Santos has developed an Environmental Impact Report (EIR) and Statement of Environmental Objectives (SEO) to facilitate CO2 storage in subsurface geological formations of the Cooper basin in South Australia, and this can be accessed via the department’s website. To measure the effectiveness of the CO2 storage, a monitoring, reporting and verification plan will be developed for approval and subsequent public release. Construction of facility and pipeline infrastructure and drilling of injection wells are currently underway for the Moomba CCS project, with the first injection targeted in 2024.

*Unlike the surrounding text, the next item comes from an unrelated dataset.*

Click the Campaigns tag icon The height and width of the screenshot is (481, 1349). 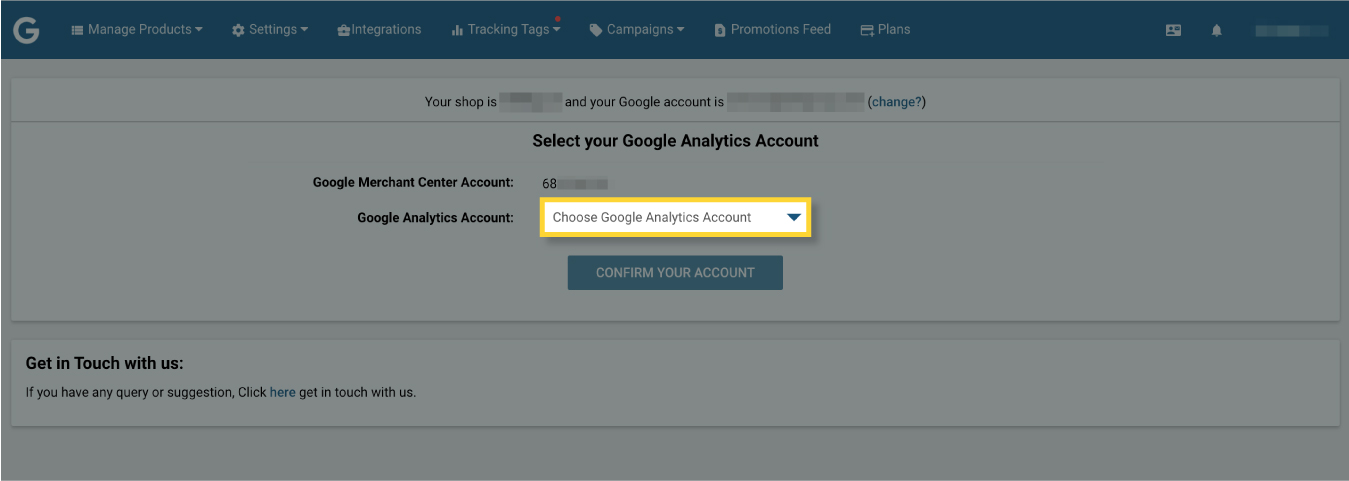(x=596, y=30)
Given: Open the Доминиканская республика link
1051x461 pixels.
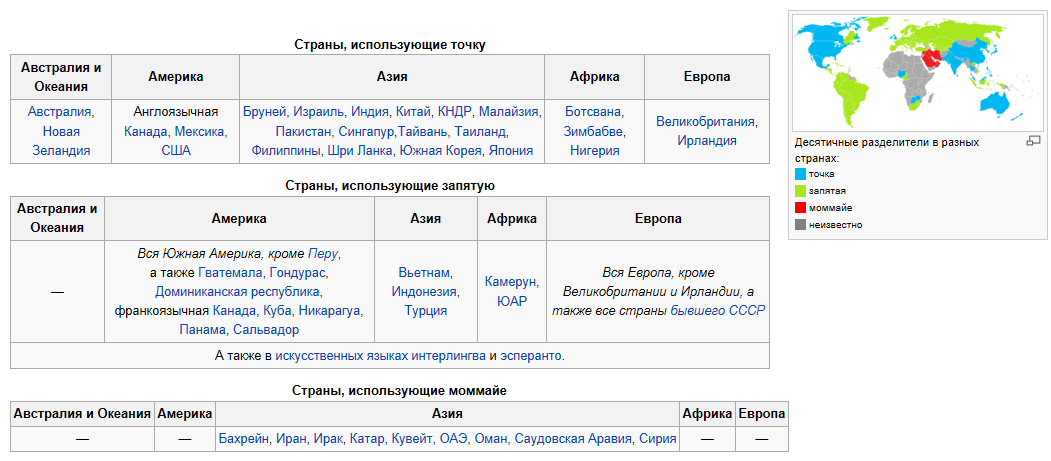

DEM engineers chair the Standards Australia National Mirror Committee, to contribute on the International Organization for Standardization (ISO) Technical Committee (TC) 265 for Carbon Capture Utilisation and Storage. This committee is focusing on the standardisation of design, construction, operation, environmental planning and management, risk management, quantification, monitoring and verification and related activities, in the field of CO2 capture, transportation, EOR and geological storage.
The department is passionate about managing its archive of exploration, development and production drilling, seismic and oil and gas production data, as well as core and cutting samples submitted by license operators to meet regulatory requirements. Drilling and seismic data and reports are held confidential for two years before public release, and detailed production data for six months. Cores and cuttings are available for sampling and analysis from the department’s state-of-the-art core library. Digital data can be accessed or ordered via the online “Data Centre” on the website.

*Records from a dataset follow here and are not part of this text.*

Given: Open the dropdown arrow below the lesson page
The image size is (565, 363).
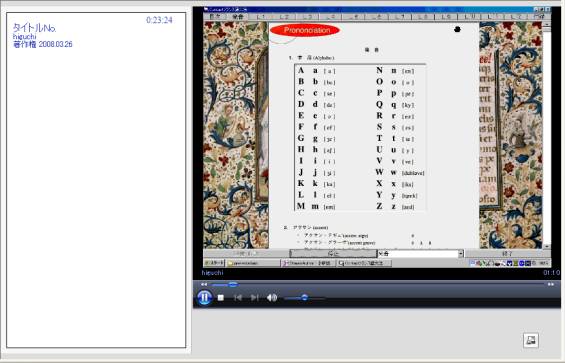Looking at the screenshot, I should pos(461,254).
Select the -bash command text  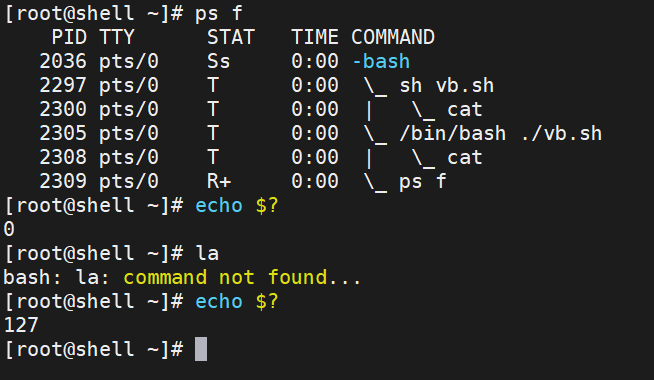(x=381, y=61)
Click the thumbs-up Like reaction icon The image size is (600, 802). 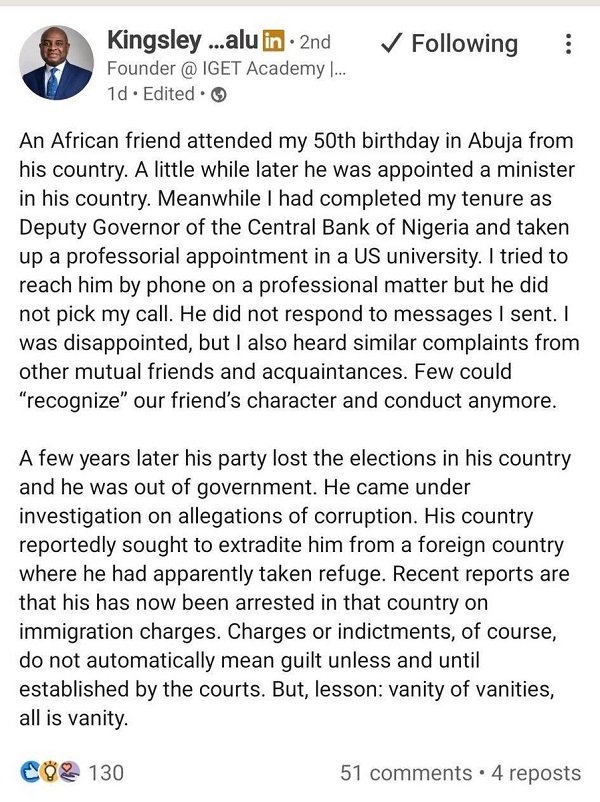(x=28, y=773)
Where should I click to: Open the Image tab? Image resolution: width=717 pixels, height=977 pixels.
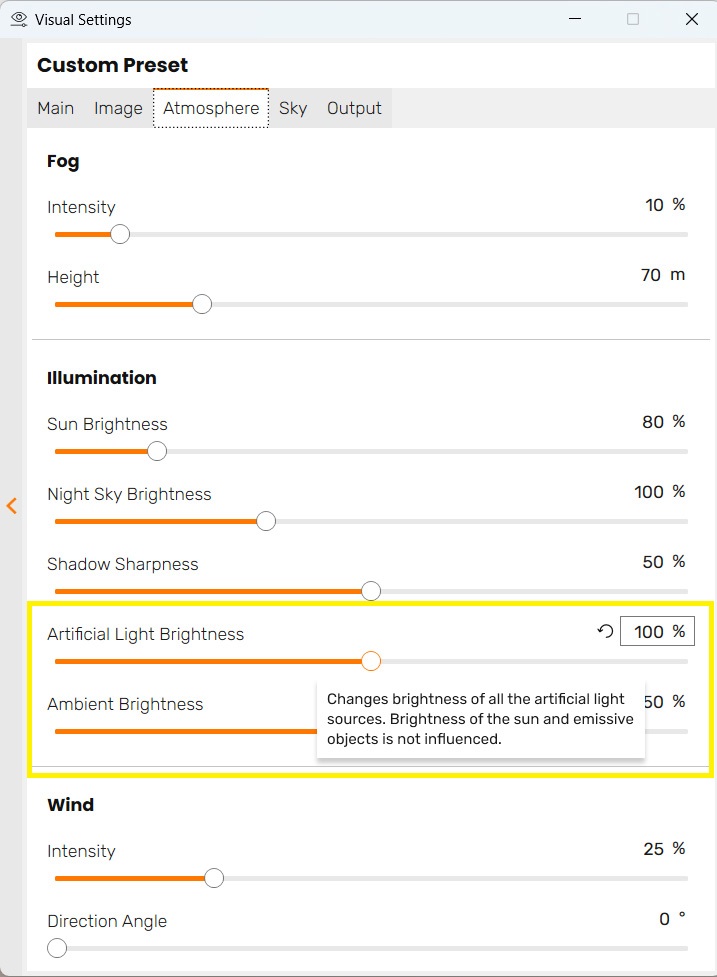[x=118, y=108]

An exciting, new, free “2Dcubed” seismic dataset is now available for download or order from the website, courtesy of TGS, with Chevron’s support. Field data from 3,855 lines of 2D seismic data, acquired between 1985 and 2012, were used. This includes reprocessed 2D seismic data, with PrSTM and PrSDMpseudo 3D volumes, over the Cooper basin.
These datasets will continue to generate new oil and gas exploration plays and help explorers evaluate future acreage releases and farm-in deals. However, there’s a new role for these oil and gas exploration and production data in identifying, de-risking and developing CO2 storage targets.
The right geology, together with easy access to data, policy innovation, and effective land access and regulatory and investment frameworks, are reasons why South Australia is widely regarded as a great place to do business in Australia, for upstream petroleum companies and investors. There’s potential for new plays in the Cooper, Eromanga and Warburton basins, and it is hoped that exciting new data, like the 2Dcubed package, will stimulate exploration. The Moomba CCS Project is a new direction for the basin, building on previous gas and ethane storage projects and a mountain of data. It is a potential game-changer for the SA Cooper basin and the nation.